■ **Records shown**:
########################################

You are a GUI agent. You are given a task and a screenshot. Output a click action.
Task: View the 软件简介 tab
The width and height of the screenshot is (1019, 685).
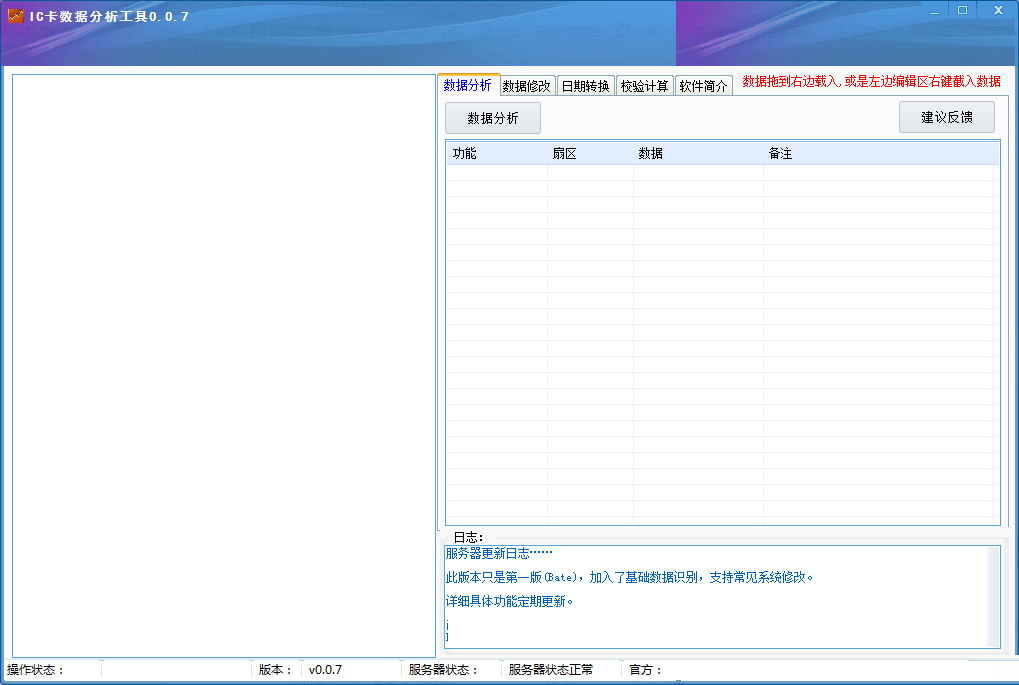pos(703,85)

########################################

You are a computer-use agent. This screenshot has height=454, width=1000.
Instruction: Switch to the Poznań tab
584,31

########################################

■ **What is needed**:
The word "agent" appears in some lines of the listing. Give the number of those lines, and only that.

■ **Solution below**:
2